大型犬の飼い主様なら、一度は耳にしたことがおありなのではないでしょうか?

ゴールデンレトリバーやラブラドールレトリバーといった大型犬に多い疾患で「股関節異形成」ともいいます。

遺伝のかかわる疾患で、生まれつき股関節の構造に「緩み」が生じます。

関節に「緩み」があると、関節に異常な負荷がかかってしまいます。
関節への負荷が生涯にわたって続くために、関節軟骨が徐々にダメージを負って関節炎が進行していきます。
この関節炎の進行のことを「変形性関節症」と言います。

つまり、「股関節異形成(関節の緩み)」があることで「変形性関節症(関節のガタつきによる関節炎)」が進行し、それによって痛みがでるのです。

股関節形成不全

写真はまだ2歳と若いバーニーズマウンテンドッグの男の子です。

「どこが痛いのかはっきりしないけど、座ったり立ち上がったりするときに痛がる」
ということで来院された症例です。

左の股関節(写真では右側)に関節の緩みがあり、骨の変形もわずかに始まっています。

股関節形成不全 2

右股関節に比べると矢印で示した関節の隙間が広がっているのがお分かりいただけますでしょうか?
丸で囲んだ部分は、骨の表面がすこしくぼんでしまっています。
拡大した写真のあとに、もう一度一枚目の写真をみていただくと、左右の股関節の違いがわかりやすいと思います。
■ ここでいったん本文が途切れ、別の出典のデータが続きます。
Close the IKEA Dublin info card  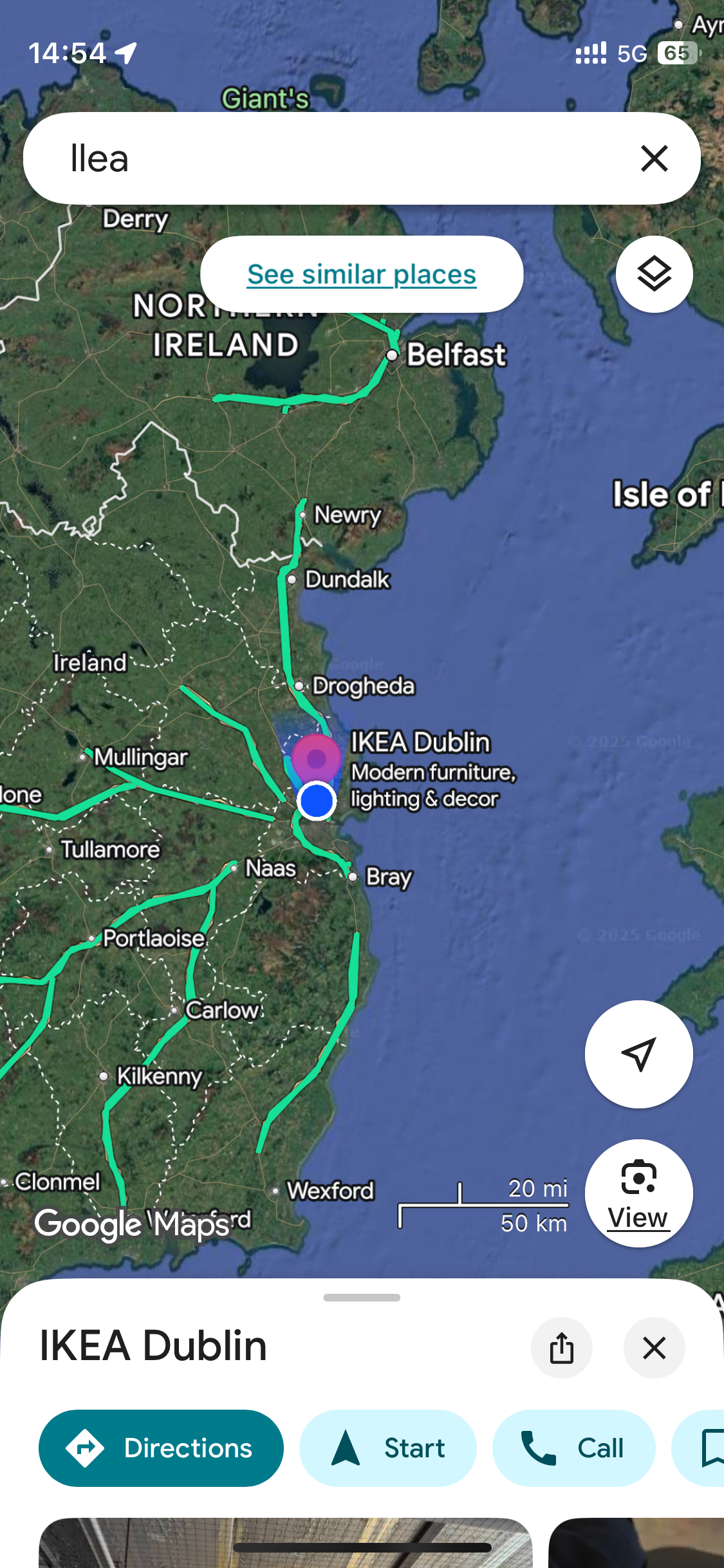tap(654, 1348)
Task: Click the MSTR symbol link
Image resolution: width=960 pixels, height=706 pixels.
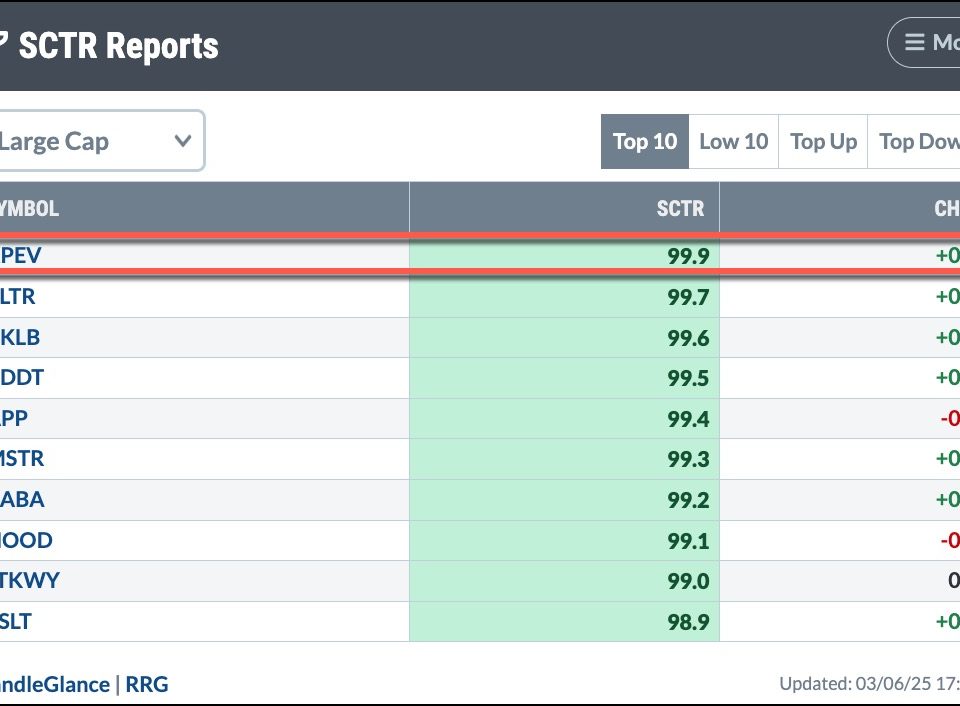Action: pyautogui.click(x=22, y=459)
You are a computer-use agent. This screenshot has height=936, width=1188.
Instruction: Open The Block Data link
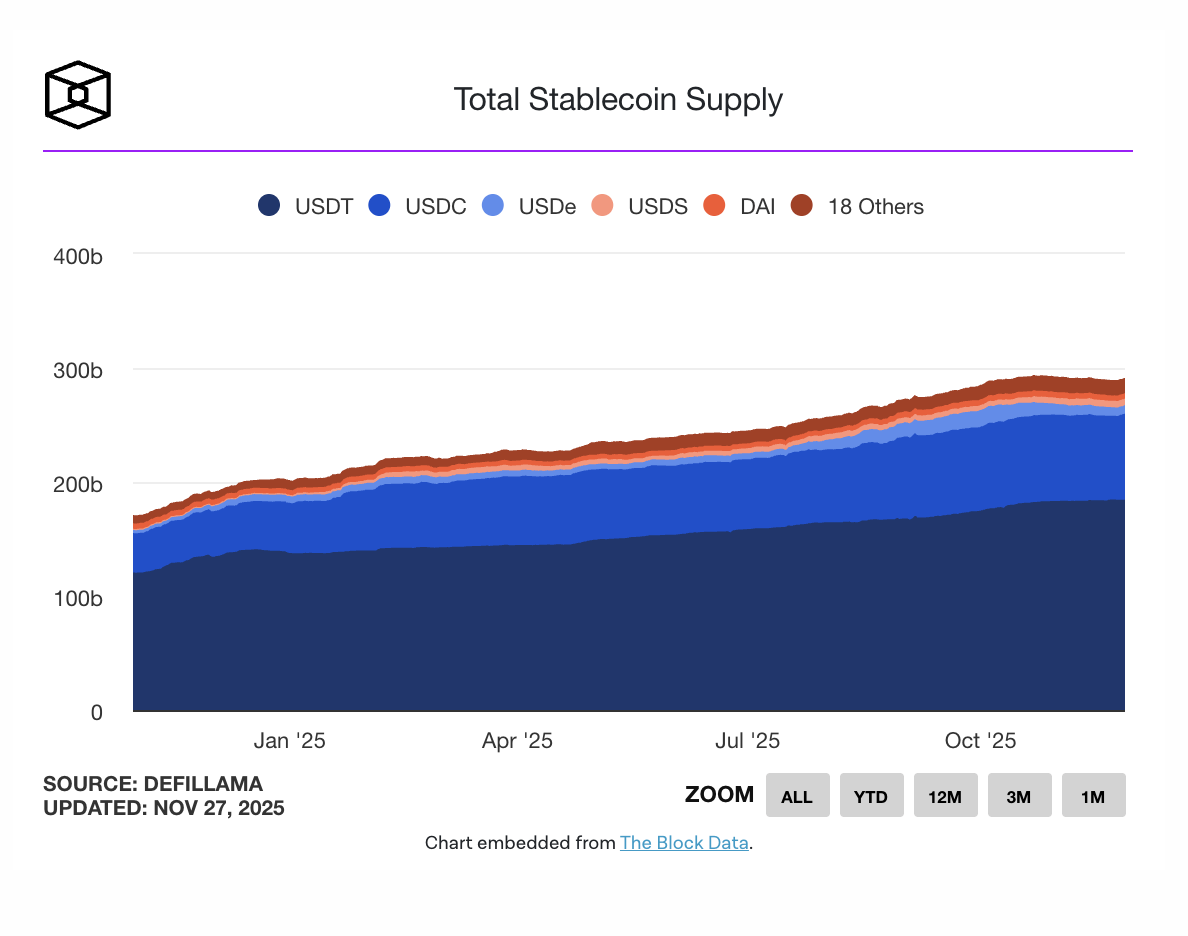pos(684,843)
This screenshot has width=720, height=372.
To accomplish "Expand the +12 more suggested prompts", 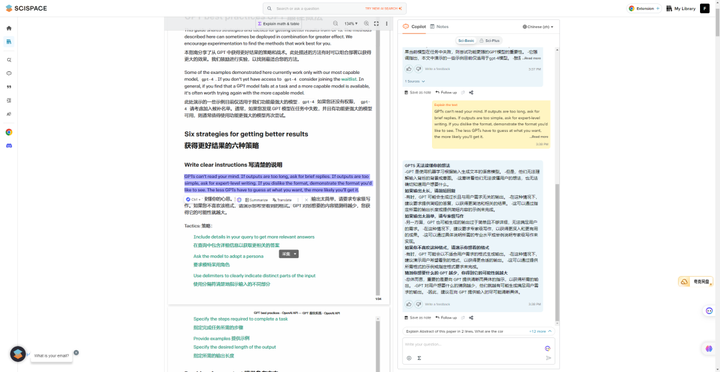I will point(540,331).
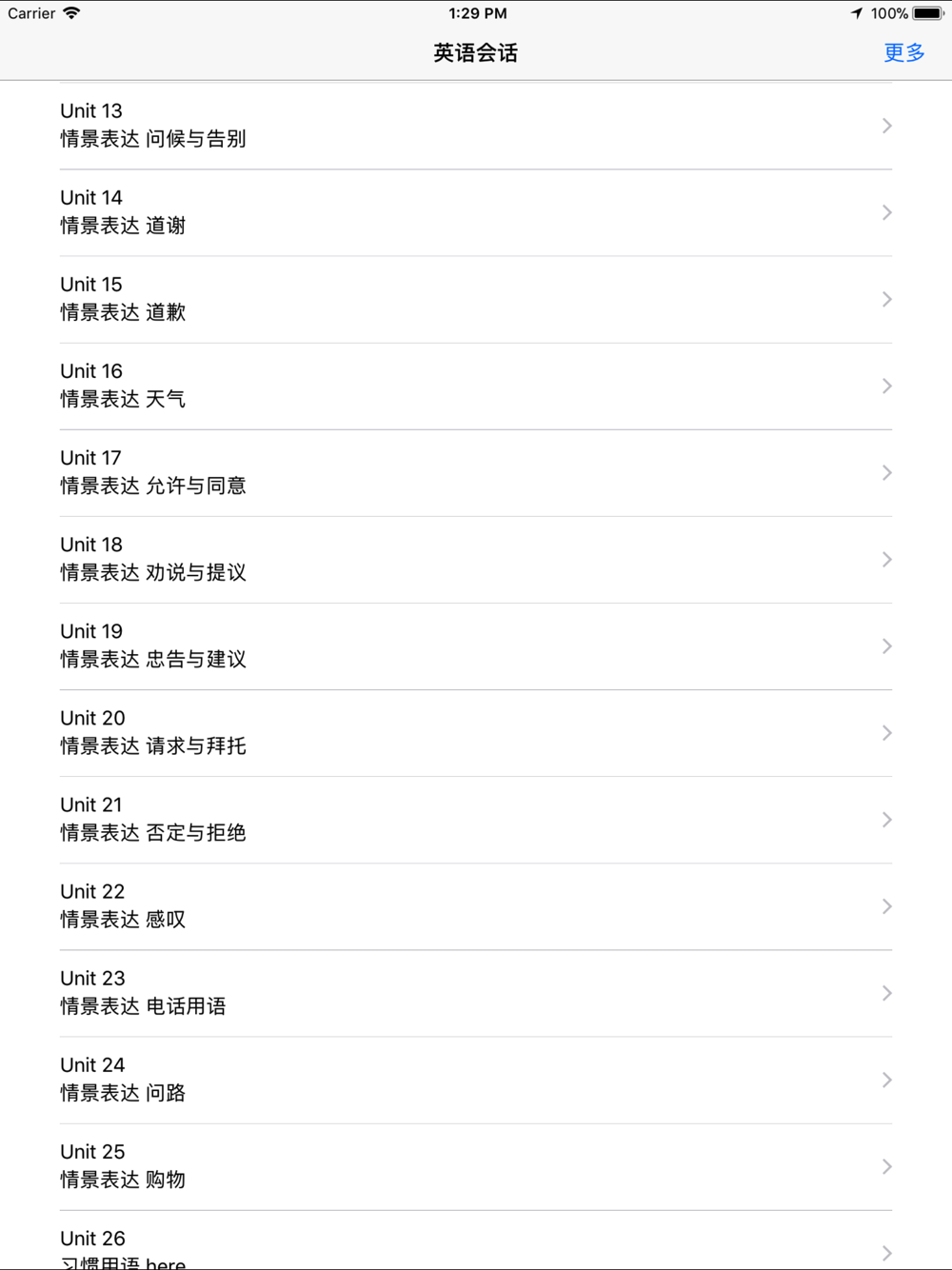Viewport: 952px width, 1270px height.
Task: Tap the Wi-Fi icon in status bar
Action: (x=71, y=13)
このワンちゃんはまだ2歳という若い年齢なので関節の変化も軽度ですが、このまま進行すると股関節がガタガタになってしまい、脱臼してしまうくらいひどくなることもあります。

この病気は生まれつきの関節の異常ですから治ることはありません。
特殊な外科手術があるにはありますが、基本的には体重管理や運動管理、サプリメントの投与などで進行を和らげながら付き合っていく必要があります。

重要なのは関節の変形が重度になる前に診断を下し、対策をおこなうことです。